The Foundling Hospital, Dublin was located in the Workhouse. The Workhouse had been established in 1704 and was likely designed by Thomas Burgh. The front doorcase was in the manner of Michelangelo's Porta Pia in Rome. Between 1798 and 1804, Francis Johnston was involved in designing new structures on the site including a chapel and infirmary as well as embellishing the front with a castellated parapet and cupola.

In 1730, the Foundling Hospital's first year of operation, 263 abandoned infants were admitted. The numbers increased rapidly and by the third year admissions had grown to 533.

Firmly established by the mid-18th century, the Foundling Hospital had steadily become a large "baby farming" institution. Two primary objectives of the hospital were to avoid deaths and murders of illegitimate children and to teach the Protestant faith to these children.

No inquiry was made about the parents, and no money was received. A cradle was installed by 1730. Between 1,500 and 2,000 children were received annually. A large income was derived from a duty on coal. In 1822 an admission fee of £5 was charged on the parish from which the child came. This reduced the annual arrivals to about 500.

Child deaths during transport to the hospital or whilst staying in the hospital were not infrequent and would often become the subject of an inquiry.

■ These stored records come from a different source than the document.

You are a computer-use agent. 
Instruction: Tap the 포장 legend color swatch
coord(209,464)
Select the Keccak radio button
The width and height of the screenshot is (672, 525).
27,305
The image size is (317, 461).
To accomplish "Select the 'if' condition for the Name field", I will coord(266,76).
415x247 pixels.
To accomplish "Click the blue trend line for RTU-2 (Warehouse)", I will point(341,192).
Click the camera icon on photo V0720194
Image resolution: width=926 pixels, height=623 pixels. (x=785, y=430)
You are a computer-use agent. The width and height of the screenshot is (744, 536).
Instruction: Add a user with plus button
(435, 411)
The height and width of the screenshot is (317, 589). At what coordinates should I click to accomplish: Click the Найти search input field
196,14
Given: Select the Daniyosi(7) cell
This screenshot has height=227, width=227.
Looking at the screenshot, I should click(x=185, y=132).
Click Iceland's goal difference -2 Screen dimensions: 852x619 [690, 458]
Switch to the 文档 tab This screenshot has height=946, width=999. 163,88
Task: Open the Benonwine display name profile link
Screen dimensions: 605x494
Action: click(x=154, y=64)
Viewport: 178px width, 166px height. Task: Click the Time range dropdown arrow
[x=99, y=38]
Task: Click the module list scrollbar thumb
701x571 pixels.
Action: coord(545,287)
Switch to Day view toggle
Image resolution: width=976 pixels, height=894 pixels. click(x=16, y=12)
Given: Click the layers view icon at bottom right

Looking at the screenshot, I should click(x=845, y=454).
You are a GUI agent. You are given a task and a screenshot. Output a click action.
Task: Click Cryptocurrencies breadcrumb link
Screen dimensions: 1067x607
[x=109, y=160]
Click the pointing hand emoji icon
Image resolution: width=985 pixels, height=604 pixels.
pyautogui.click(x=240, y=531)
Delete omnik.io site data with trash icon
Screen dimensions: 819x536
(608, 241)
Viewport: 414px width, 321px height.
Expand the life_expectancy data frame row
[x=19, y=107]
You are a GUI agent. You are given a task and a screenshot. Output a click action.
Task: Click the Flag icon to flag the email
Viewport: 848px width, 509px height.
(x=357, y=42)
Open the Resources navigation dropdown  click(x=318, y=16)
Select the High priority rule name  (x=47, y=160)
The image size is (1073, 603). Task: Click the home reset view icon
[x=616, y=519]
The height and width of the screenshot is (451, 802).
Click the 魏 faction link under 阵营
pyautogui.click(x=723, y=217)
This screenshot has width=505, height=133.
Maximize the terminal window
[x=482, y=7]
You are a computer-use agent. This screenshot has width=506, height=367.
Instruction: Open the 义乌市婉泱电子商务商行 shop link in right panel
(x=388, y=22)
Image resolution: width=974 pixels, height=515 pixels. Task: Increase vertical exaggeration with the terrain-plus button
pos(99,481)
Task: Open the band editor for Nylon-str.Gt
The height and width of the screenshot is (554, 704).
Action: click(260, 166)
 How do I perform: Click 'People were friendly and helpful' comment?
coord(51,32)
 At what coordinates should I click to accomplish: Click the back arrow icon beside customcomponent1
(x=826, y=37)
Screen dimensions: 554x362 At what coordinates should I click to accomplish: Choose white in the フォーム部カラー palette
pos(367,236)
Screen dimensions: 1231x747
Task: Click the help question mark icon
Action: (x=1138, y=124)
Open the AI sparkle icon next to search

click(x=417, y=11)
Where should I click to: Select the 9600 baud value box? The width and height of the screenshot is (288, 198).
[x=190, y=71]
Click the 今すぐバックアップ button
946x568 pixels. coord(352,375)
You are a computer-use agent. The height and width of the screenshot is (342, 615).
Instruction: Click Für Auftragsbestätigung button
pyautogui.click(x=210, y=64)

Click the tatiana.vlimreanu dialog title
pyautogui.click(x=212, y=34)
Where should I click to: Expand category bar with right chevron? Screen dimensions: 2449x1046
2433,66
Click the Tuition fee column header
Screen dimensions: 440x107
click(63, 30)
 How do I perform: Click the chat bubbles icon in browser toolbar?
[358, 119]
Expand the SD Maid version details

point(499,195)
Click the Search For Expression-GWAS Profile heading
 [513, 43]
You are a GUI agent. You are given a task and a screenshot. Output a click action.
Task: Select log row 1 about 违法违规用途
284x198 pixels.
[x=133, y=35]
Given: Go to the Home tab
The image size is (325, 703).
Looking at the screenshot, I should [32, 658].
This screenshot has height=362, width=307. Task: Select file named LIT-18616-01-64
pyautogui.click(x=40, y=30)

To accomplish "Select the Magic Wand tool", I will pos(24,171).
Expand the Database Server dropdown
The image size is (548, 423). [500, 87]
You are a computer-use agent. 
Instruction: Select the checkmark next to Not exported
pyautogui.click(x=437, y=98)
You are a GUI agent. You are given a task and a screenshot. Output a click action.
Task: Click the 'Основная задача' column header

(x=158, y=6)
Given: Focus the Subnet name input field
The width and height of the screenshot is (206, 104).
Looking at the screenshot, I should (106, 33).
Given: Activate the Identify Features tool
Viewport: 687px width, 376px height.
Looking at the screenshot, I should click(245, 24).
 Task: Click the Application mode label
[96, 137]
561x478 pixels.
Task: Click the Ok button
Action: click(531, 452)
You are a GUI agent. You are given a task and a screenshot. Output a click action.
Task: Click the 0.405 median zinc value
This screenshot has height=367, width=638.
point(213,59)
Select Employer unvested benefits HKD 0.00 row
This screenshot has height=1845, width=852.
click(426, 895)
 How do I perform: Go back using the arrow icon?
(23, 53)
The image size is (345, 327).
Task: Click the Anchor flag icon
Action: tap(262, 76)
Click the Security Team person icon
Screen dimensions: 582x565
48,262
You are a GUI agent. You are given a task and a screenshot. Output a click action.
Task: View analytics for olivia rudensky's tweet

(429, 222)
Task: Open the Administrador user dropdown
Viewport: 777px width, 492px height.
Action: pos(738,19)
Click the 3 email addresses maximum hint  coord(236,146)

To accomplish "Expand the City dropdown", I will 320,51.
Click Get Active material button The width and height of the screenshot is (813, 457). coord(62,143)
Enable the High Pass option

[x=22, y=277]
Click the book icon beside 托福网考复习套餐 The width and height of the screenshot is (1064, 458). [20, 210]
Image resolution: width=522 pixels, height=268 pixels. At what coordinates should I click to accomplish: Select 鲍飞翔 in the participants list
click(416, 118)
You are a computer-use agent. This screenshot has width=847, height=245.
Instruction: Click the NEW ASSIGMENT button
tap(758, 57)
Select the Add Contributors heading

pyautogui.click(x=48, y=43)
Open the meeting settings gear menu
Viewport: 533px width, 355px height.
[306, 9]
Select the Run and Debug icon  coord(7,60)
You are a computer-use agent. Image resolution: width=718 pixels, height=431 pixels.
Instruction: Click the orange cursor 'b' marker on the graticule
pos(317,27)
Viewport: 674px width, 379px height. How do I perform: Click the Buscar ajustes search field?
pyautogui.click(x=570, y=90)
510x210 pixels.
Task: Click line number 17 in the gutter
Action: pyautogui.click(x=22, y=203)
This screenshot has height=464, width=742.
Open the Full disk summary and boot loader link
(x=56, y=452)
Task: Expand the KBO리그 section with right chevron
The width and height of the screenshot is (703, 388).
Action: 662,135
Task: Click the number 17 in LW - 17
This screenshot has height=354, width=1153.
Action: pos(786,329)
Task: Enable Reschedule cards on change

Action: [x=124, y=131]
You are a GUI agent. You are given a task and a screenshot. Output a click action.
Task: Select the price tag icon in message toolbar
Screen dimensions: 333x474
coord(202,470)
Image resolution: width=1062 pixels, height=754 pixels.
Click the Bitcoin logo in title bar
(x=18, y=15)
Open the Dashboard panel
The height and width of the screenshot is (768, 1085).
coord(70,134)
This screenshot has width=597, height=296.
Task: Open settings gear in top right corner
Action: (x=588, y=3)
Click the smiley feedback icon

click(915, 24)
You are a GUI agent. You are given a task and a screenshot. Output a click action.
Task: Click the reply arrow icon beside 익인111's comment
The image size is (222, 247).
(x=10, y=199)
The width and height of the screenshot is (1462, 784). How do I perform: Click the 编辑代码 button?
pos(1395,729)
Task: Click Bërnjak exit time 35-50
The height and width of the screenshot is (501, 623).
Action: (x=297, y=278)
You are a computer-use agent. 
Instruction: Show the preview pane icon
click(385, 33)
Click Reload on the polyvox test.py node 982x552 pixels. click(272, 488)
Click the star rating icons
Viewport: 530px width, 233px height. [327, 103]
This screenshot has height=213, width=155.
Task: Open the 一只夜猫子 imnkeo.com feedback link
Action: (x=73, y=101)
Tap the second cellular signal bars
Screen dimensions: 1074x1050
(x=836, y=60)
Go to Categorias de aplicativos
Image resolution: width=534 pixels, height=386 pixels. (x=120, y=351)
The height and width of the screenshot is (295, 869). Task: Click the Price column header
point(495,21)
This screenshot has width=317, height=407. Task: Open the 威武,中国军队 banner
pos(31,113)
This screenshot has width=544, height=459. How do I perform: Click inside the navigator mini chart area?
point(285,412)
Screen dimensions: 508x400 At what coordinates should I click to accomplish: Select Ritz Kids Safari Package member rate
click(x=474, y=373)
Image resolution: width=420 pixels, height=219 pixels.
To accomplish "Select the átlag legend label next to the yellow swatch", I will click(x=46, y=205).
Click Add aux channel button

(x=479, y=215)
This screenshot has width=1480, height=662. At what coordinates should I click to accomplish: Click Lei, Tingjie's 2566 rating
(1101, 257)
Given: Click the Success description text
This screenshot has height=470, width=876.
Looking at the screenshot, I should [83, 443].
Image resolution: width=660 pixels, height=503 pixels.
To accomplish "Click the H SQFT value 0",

The number of Protestant nurses was usually inadequate with the resulting use of Roman Catholic nurses and occasional consequence of "religious error".

Between 1796 and 1826, 51,150 infants were admitted to the hospital, of whom 41,524 died. In Samuel Watson's "The Gentleman's and Citizen's Almanack" for the year 1792, a table is presented detailing the number of children admitted to the hospital from June 1790 to June 1791, and what became of them. John Watson Stewart's "The Gentleman's and Citizen's Almanack" for the year 1830 noted the number of children onsite at that stage:

There were, on the 10th Oct. 1829, 1,077 CHILDREN in the House, who, when qualified, are apprenticed to qualified Masters; and nearly 4,600 with Nurses in the Country.

In 1829, the select committee on the Irish miscellaneous estimates recommended that no further assistance should be given. Only during the tenure of Lady Arabella Denny and later the other "Ladies Governesses" did the death rate and horrific conditions of the foundling hospital improve. However during its existence the hospital had not preserved life or educated the foundlings. The mortality was nearly 4 in 5, and the total cost climbed to almost £40,000 a year. Accordingly, in 1835 Lord Glenelg (then Irish Secretary) closed the institution.

The hospital was only demolished in the second half of the 20th century to be replaced with buildings within the St James's Hospital campus.

===New National Children's Hospital===
A new children's hospital has been proposed to move the National Children's Hospital from Tallaght University Hospital onto the campus of St. James's Hospital.

Former senator, John Gilroy, said that given the presence of the foundling hospital on the site and the very high death rate, there was a possibility that children might have been buried there. However extensive investigation including the environmental impact study and the site excavation works found no evidence of any graves on the site.